Thu, April 9, 7:45 to 9:15am PDT (7:45 to 9:15am PDT), InterContinental Los Angeles Downtown, Floor: 7th Floor, Hollywood Ballroom I

Abstract

This paper theorizes refusal as an intentional, relational, and protective methodological practice grounded in Indigenous, decolonial, and anti-carceral frameworks. Through three distinct vignettes, we examine how selective transparency serves as an ethic of care, spiritual discernment, and political resistance when engaging with communities vulnerable to extractive research practices. Responding to calls for ethically grounded, culturally situated methodologies, we argue that refusal is not the absence of data but a generative act of scholarly responsibility. Drawing on ethnographic and autoethnographic inquiry, the paper engages with ceremonial protocols, fieldnotes, and reflexive memos across three research sites: collaborations with Indigenous Two-Spirit/Queer/Trans (2S/Q/T) community members, educational programming in juvenile detention centers, and the experiences of K–12 ethnic studies educators in politically hostile environments. Each vignette highlights the researcher’s decision to withhold specific moments, guided by intuition, relational accountability, and concerns for participant safety.

The first vignette describes how ceremony and ancestral guidance shaped decisions about what knowledge was meant to be remembered and shared, honoring Indigenous epistemologies. The second vignette centers on the ethnographer’s choice not to record acts of joy and resistance by incarcerated youth to avoid further surveillance or punishment.

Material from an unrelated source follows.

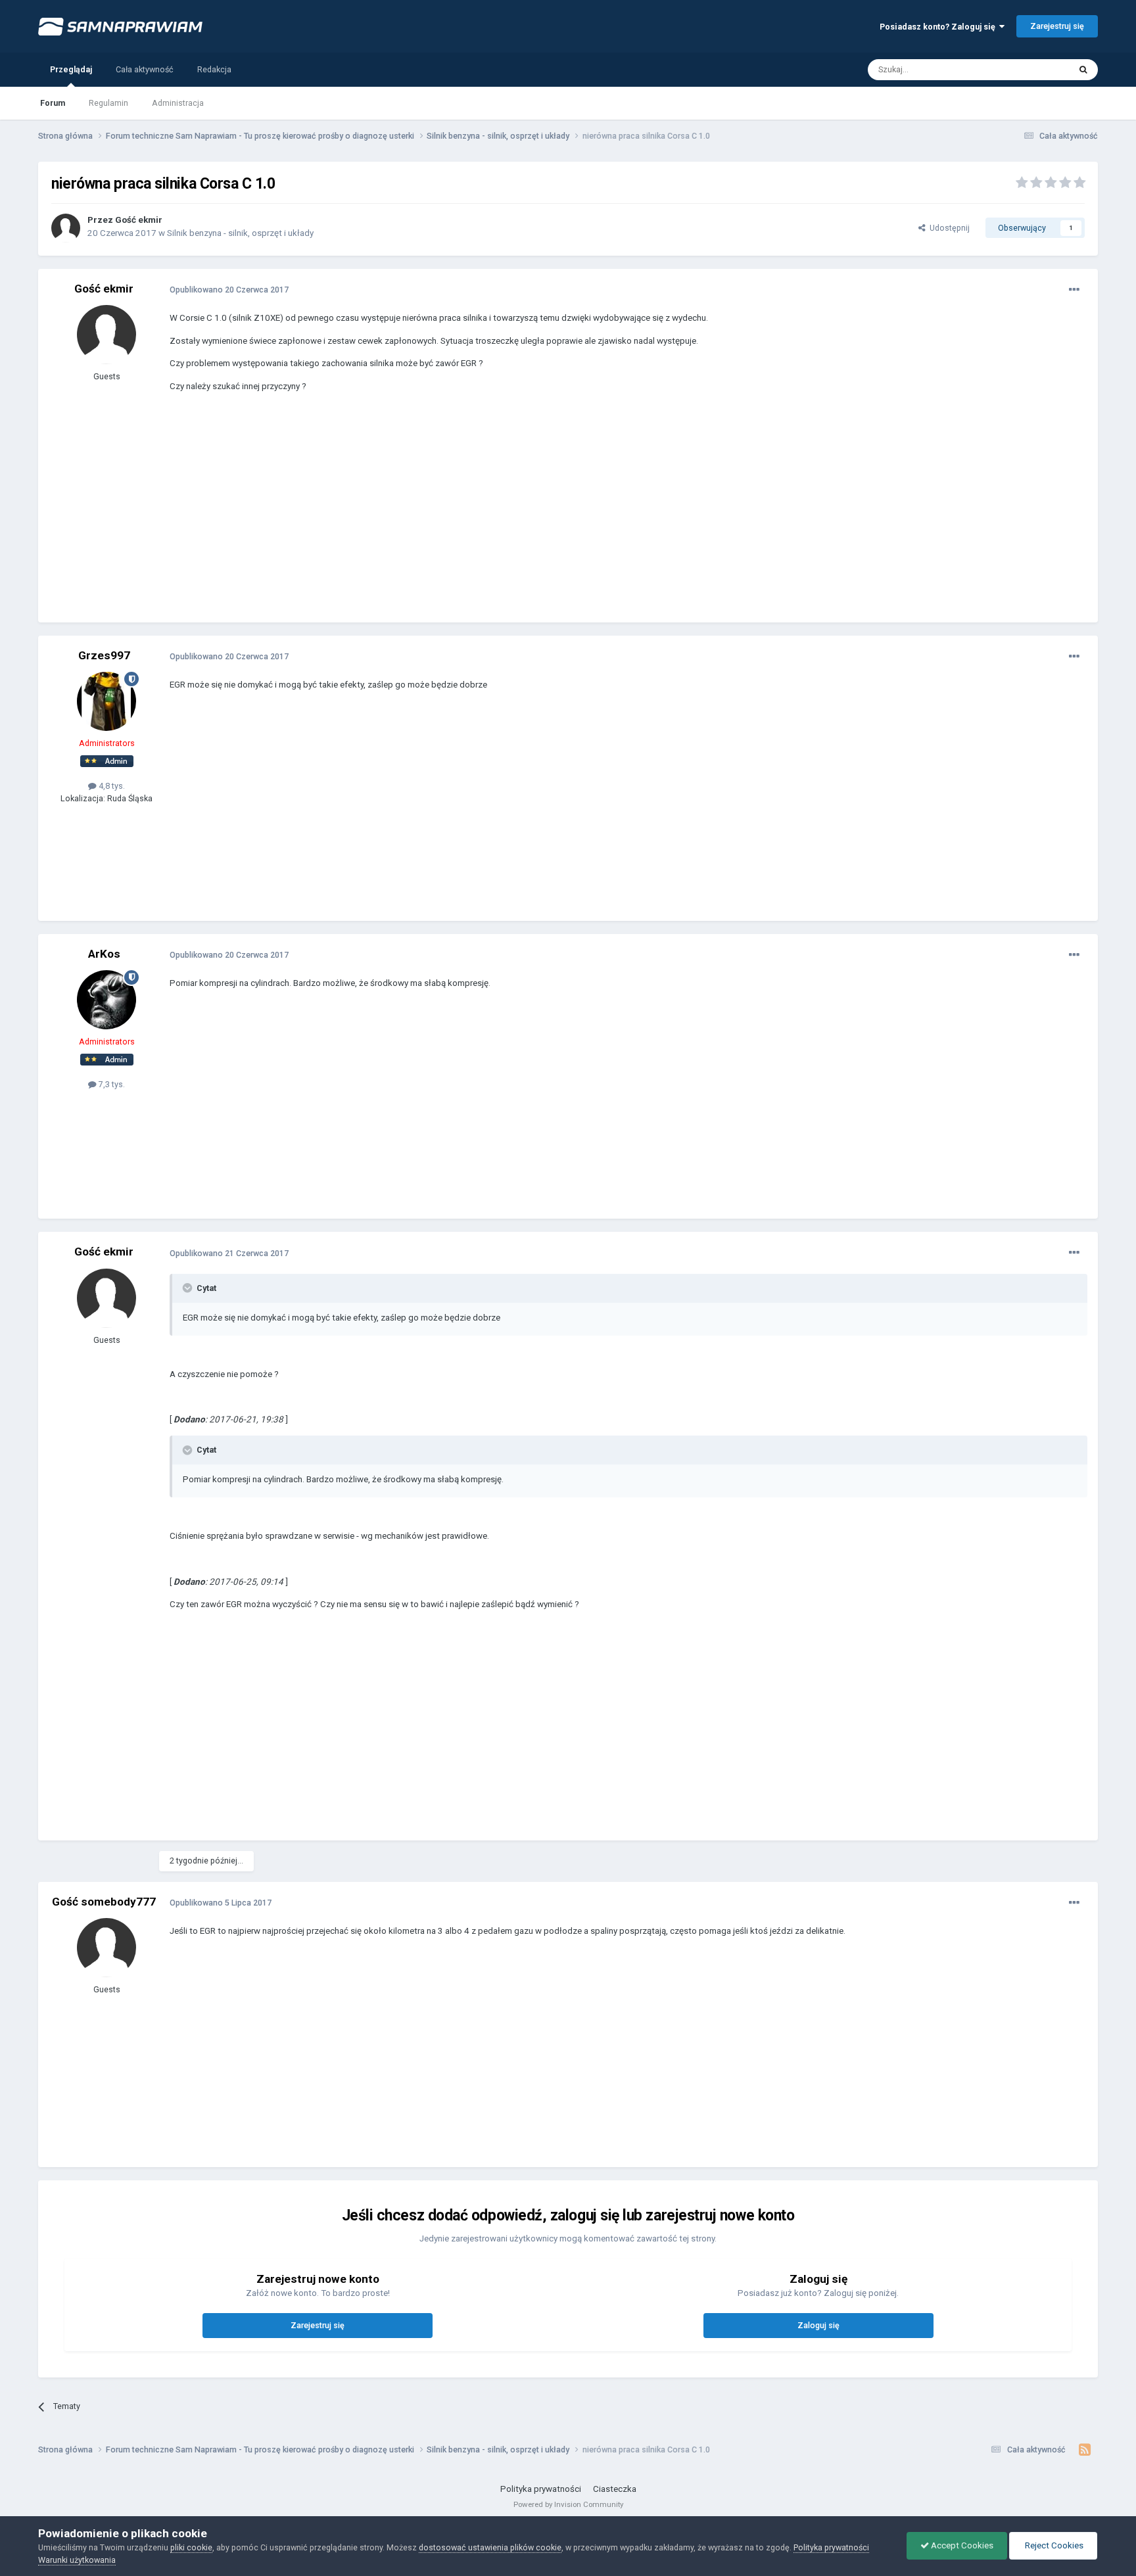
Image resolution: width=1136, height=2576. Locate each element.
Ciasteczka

The final vignette explores the mutual vulnerability and solidarity shared between a Xicana researcher and teachers facing political repression—underscoring refusal as an act of collective protection. Findings suggest that ethical research cannot rely solely on consent and disclosure but must incorporate spiritual, cultural, and political discernment. This paper contributes to evolving conversations in qualitative inquiry by offering refusal as a methodology that safeguards the sacred, disrupts extractive norms, and reclaims the right to protect that which cannot or should not be translated for academic gain.